The United States of America reaches its 234th birthday this
weekend with a people divided, an economy in shambles, one of its
largest environmental messes growing roughly as rapidly as the
national debt, two hot wars simmering and one cold one showing
signs of warming.
Hot dog, anyone?
The United States has faced far greater challenges than
this. The president might be rhetorically at war with the people,
not to mention the Constitution, but Texas Gov. Rick Perry’s
bluster notwithstanding, no state has taken up arms against the
federal government. Nor are racist Eurogoons mustering at the
Rhine with hopes to goose-step their way across the Atlantic
while racist Asian imperialists forge new navies. (We have a
different kind of fanatic imperialist to worry about, but
apparently they’ve found even our lax and inept border
enforcement too challenging to handle lately.)
And yet the challenges we confront today, as World War II
veterans fade into history all around us, seem monumentally
complex and difficult. Only 65 years ago the United States could
find the resources and resolve to defeat Hitler and Hirohito
simultaneously, and do it in only four years, but now we can’t
find the courage to trim even a few percentage points from the
growth rates of our entitlement programs. Our
grandparents gave their lives to liberate Europe and crush
Imperial Japan, and we can’t sacrifice the National Endowment for
the Arts to save our own country from financial collapse.
This is a great and complex nation. This weekend our first
black president attends the funeral of our longest-serving
senator, who as a young man was a leader of his local Ku Klux
Klan chapter, and who as a middle-aged man filibustered the Civil
Rights Act. We make progress quickly here. When Robert Byrd was
elected to Congress, the South was segregated and lynchings still
happened. When he died, our president, our most trusted celebrity
(James Earl Jones) and our richest and most powerful celebrity
(Oprah) were all black. Byrd was first elected to Congress just
four years after Jackie Robinson became a Dodger. This year, 38
percent of Major League Baseball players are Hispanic, black or
Asian.
But as we sit together in sports stadiums and movie
theaters, crowds as multi-colored, if not more so, than the teams
or casts we watch (or the politicians we vote for), we are
fragmenting along political lines as our government pits groups
of us against one another.
In some ways America is more united than it ever has been.

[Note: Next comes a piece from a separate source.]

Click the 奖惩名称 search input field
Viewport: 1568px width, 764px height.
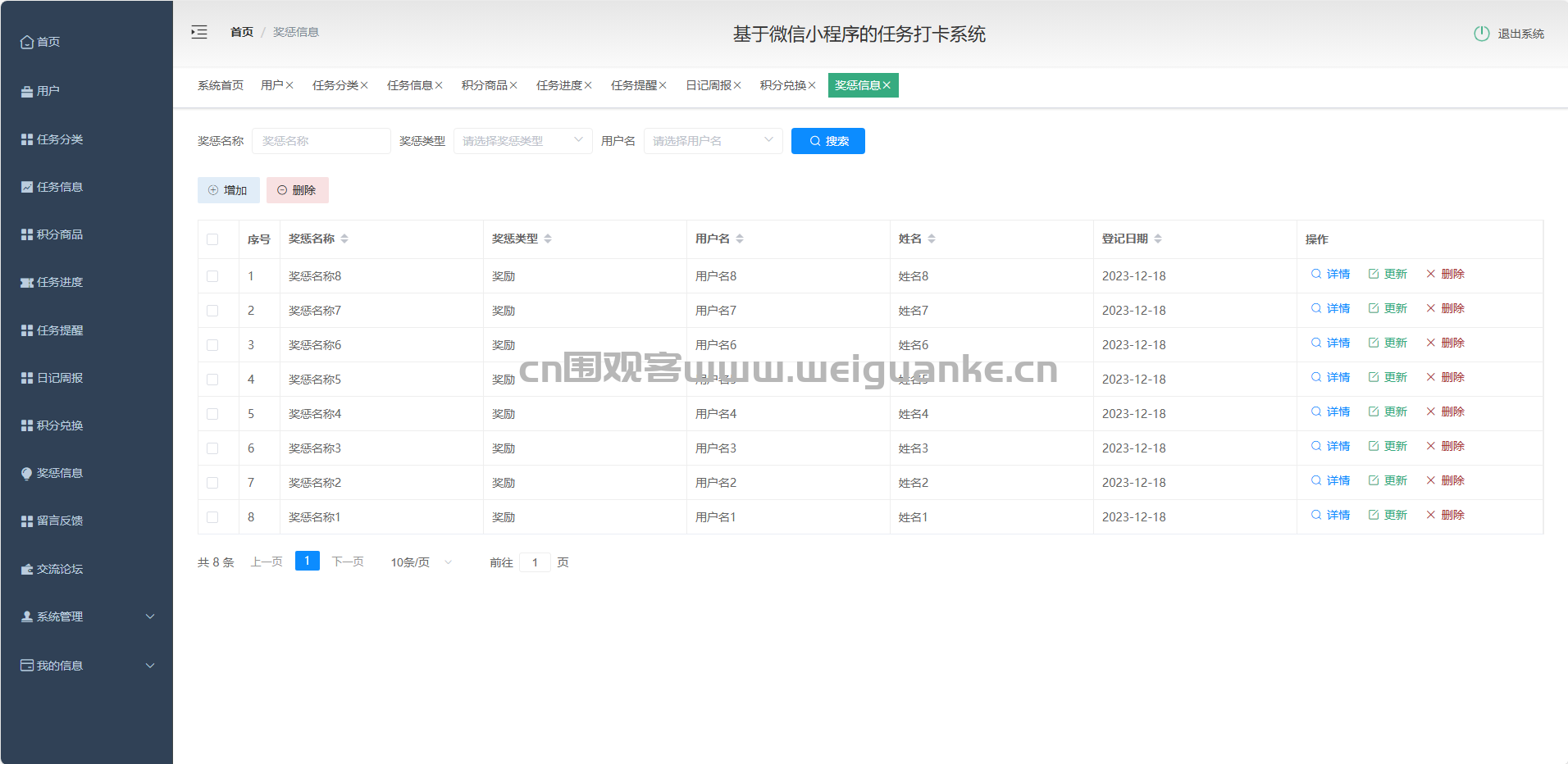321,141

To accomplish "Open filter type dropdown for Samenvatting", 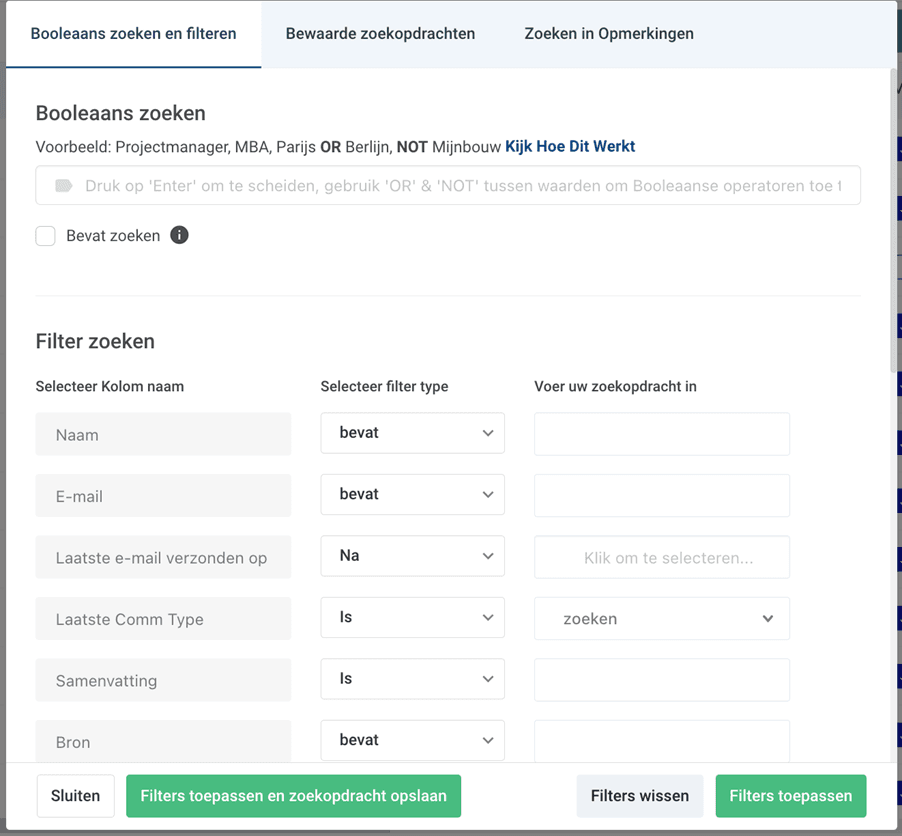I will (x=412, y=679).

By and large, we no longer tolerate racism, and we do tolerate
more differences in our friends, neighbors and co-workers than
ever before — except when it comes to politics. There, it’s a
nasty, bitter, divided world. Democrats demonize Republicans, and
vice versa. No one on the other side is allowed to have good
motives. Battles are winner-take-all and take-no-prisoners
affairs. Obtaining and keeping power is the goal, all else —
including national unity and future prosperity — be
damned.
The United States is a self-correcting country. An
enterprising people, we fix our own problems. We don’t gaze
across the Atlantic or Pacific and hope to be helped up. At
least, with the exception of Yorktown, we never have. One
wonders, though, whether we have exhausted ourselves trying to
fix the rest of the world’s problems. Is there any energy, any
will, to do the hard work necessary to fix our own this
time?
I think the answer is “yes.” I see the spirited defense of
American liberty that arose spontaneously to confront the current
administration’s systematic effort to seize control of the
economy, and I see hope for this country. The Tea Party movement
made it OK to oppose this president, this Congress, and their
agenda to reshape the United States in Europe’s mold. The left
dismissed it as anti-tax, but like its namesake it was organized
to oppose rapidly encroaching government power, not taxes. And it
has had a profound effect.
A year ago, Obama was popular and the left was on the
ascent. Today, nearly half of independents (45 percent) prefer
Republicans to Democrats heading into this fall’s mid-term
elections, according to Gallup. Only 35 percent prefer Democrats.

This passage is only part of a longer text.